In 1527 the Emperor showed the direction of his politics with the Sack of Rome. He hired an army of religiously reformed mercenaries, the Lanzi, who were so appalled and scandalized by Catholic corruption that they murdered as many people as they could; stole their property; violated women, including convent nuns;[cxlviii] desecrated all churches including the universal treasury of Saint Peter; stole consecrated precious vessels and canonical apparel; damaged all palaces except those belonging to the families in league with the Emperor; and with their infectious diseases they decimated the population of Rome – which went from 85,000 to little more than 40,000: “The splendid metropolis of Leo X with its 85,000 inhabitants brusquely decreased to the scale of a small city, with little more than half of the populace.”[cxlix]
It is our duty to understand the author and his audience in their socio-political and cultural context. Hence when Shakespeare has a “convocation of politic worms” (IV, iii, 21) devour the corpse of the awkward spy Polonius, we should realize the memories of devastation with which the Diet of Worms and the ensuing events were connected in the mind of contemporary spectators.

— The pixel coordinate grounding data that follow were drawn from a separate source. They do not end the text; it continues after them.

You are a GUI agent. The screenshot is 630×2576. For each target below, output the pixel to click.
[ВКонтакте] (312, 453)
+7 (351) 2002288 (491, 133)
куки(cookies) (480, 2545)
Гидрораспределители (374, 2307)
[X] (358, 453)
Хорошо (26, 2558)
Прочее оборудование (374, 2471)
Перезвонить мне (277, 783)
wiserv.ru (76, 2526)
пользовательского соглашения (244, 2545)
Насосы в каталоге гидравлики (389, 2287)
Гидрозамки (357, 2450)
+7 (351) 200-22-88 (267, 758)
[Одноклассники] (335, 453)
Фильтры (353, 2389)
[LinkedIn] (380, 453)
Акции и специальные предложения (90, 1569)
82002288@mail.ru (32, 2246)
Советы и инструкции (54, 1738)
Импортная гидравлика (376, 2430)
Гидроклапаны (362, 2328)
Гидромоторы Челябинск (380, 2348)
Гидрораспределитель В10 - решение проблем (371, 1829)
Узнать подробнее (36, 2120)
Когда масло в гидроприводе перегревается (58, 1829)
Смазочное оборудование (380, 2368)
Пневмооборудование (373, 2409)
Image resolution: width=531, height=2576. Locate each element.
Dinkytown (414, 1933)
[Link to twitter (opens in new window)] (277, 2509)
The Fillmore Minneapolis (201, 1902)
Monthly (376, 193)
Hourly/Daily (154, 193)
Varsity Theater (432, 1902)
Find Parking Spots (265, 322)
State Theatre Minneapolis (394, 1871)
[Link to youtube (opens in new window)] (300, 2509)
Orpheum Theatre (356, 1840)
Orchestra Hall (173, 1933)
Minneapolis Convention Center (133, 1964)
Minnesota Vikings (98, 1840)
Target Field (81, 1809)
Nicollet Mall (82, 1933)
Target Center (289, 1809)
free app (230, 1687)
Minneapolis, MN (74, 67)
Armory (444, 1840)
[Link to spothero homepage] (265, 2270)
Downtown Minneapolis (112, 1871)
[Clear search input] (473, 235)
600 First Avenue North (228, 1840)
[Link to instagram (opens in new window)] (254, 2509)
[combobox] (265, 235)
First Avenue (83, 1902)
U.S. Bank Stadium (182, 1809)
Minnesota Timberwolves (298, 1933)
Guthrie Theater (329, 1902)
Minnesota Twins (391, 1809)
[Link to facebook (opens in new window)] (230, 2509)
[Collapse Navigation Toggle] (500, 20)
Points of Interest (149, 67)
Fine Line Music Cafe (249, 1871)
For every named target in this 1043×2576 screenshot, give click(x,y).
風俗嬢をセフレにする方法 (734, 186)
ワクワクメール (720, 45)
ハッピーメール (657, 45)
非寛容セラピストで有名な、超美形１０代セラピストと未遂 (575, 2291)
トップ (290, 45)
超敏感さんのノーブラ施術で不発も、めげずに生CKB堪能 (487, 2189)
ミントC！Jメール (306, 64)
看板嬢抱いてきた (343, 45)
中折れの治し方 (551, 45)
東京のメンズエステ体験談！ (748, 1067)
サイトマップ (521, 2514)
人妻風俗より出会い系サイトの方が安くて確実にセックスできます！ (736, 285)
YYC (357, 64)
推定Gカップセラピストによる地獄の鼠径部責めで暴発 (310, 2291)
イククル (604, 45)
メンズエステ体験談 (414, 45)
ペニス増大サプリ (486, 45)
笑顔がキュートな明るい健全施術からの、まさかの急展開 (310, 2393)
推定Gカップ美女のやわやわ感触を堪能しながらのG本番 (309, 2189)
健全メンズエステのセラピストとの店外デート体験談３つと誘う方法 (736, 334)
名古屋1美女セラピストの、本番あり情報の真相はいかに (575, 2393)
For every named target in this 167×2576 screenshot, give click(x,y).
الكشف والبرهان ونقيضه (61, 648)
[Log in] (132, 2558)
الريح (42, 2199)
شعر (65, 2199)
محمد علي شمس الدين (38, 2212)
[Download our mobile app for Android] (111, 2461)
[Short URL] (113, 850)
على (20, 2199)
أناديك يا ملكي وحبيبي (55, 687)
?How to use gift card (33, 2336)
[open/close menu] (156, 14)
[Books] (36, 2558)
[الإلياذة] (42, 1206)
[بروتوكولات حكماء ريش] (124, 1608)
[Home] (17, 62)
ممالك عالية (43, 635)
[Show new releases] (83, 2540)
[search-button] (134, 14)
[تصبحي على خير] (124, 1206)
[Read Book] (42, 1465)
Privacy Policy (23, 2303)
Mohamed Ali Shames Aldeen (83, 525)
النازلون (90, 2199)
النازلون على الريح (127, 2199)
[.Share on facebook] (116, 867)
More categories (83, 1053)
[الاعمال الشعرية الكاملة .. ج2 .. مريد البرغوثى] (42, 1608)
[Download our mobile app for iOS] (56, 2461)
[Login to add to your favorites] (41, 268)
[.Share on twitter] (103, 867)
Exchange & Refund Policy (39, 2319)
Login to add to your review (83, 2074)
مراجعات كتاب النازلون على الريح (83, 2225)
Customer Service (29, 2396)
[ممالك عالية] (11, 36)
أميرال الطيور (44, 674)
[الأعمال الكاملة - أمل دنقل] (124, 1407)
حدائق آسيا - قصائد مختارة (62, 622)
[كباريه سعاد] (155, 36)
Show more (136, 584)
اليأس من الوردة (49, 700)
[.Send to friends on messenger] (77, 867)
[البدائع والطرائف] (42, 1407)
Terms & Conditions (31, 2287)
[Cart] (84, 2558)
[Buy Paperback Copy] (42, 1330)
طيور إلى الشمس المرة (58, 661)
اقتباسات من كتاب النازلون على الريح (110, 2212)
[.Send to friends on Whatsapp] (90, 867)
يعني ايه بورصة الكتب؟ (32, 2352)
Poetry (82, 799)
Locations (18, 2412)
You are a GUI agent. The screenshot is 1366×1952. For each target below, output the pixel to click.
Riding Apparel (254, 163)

With knowledge of Scripture – which Shakespeare could take for granted in his times, but we cannot take for granted in ours – the reference to Matthew 24 is easily recognizable in this scene dealing with a macabre gathering of scavengers: “Where is Polonius?” (Hamlet IV, iii, 32) How are we going to find the cadaver? “Up the stairs into the lobby” you are going to “nose” him – answers Hamlet – describing the “progress” of a king in the “guts of a beggar” with a realistic reflection on the leveling power of death.
In the 16th century, when Scriptural literacy was common and indeed necessary, this scene would have been recognized as an echo of the Apocalypse of Matthew (Chapters 24-25). In particular, Shakespeare’s text echoes Christ’s prophetic sentence: “Wherever the corpse is, there the vultures will gather.” (Mt 24:28). Like John’s Apocalypse, the Apocalypse of Matthew deals with the sequence of events that will lead to the establishment of the City of God on earth: the Great Apostasy, the Great Tribulation, Christ’s Second Coming in Glory, His defeat of the Antichrist and his subjects – the corpse and the vultures – and the establishment of God’s Kingdom, after which another thousand years of history will elapse before the Final Judgment (Rev 20). As we read in the prophets, with the establishment of the City of God on earth, “Every valley shall be lifted up,/ Every mountain and hill made low” (Is 40:4); the lion and the lamb will browse together “with a little child to guide them” (Is 11:6) and sovereignty will rest solely with God: “For a child is born to us, a son is given us, upon his shoulders dominion rests… His dominion is vast and forever peaceful.” (Is 9:5-6)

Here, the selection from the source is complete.